Şaştım kaldım, bu canın bildiği Erdoğan ABD’ye Obama’nın huzuruna giderken her daim güzel kravatlıdır ve uçakla dönerken kravatsızdır, anlaşılan o kravat bi yerden emanet ki sanırım iyice saklaması için Eminanıma “vermiştir diye düşünüyorum”...

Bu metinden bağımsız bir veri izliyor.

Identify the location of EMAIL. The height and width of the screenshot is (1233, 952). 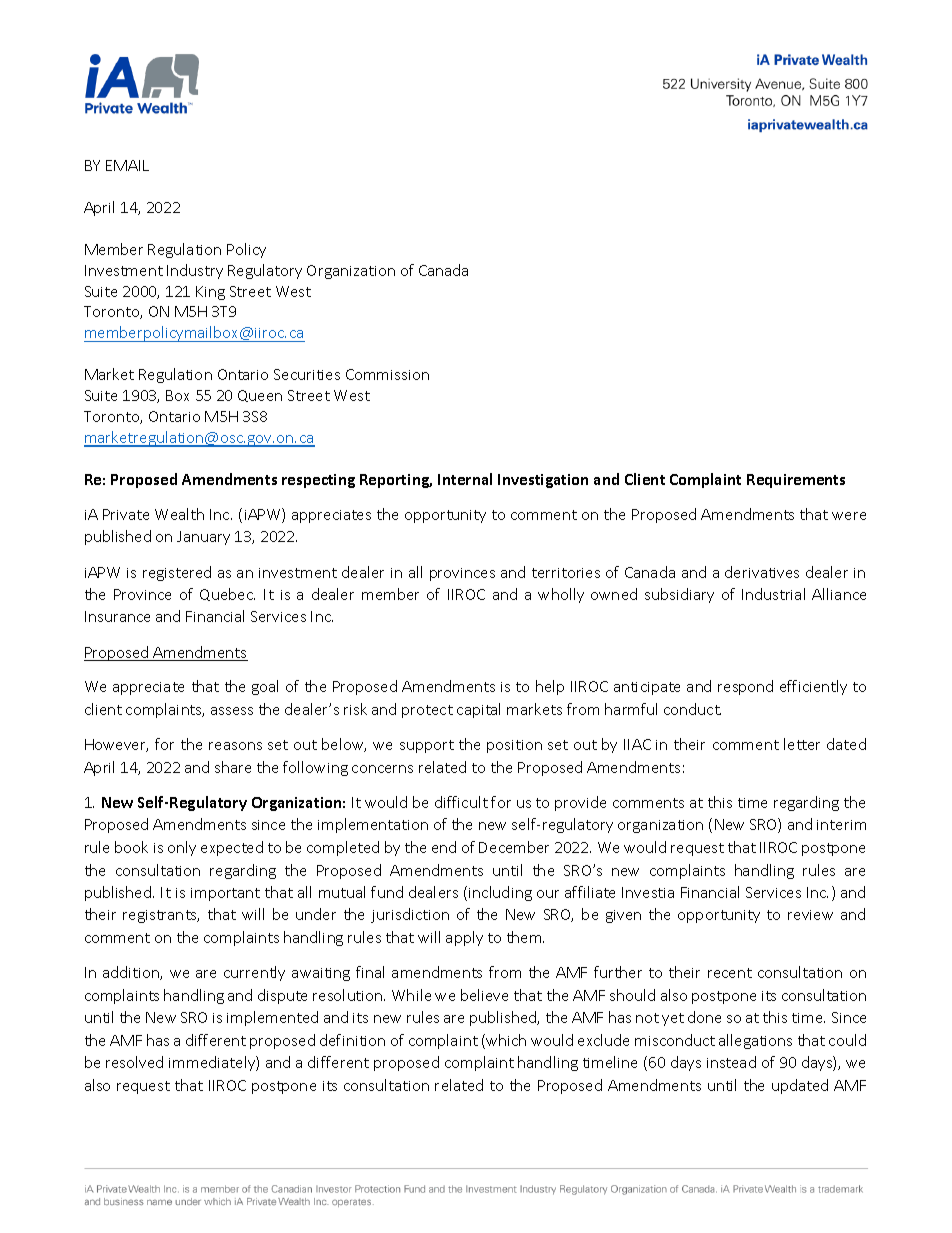
(127, 165).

Obama’nın yanına giderken kravatlı Erdoğan, Kurban Bayramının birinci günü Türk halkının önüne kabadayı edasıyla neden kravatsızdı, belli ki o emanet kravatı bulamadı! Hem kravat deyip geçmeyin Osmanlı İmparatorluğu zamanında kravat takan ilk padişah Sultan Abdülmecid imiş ve dünyada 650 milyon erkek kravatlı imiş, yılda 800 milyon kravat satılırmış!..
BAKTIM BAŞBAKAN DA
KRAVATSIZ
O Konyalı Davutoğlu bakan iken kravatsız dolaşmazdı, düşündüm yetmiş milyon ne insanımız, bunların kravatsız olduklarını fark etmediler mi ya hu, fark etmişlerdir ama bayramda sunulmak üzere her ilden birer kravat armağan etmeyi yaşama geçirmemekle her ikisine de çok, ama çok saygısızlık etmişlerdir, öyle değil mi ey halkım!..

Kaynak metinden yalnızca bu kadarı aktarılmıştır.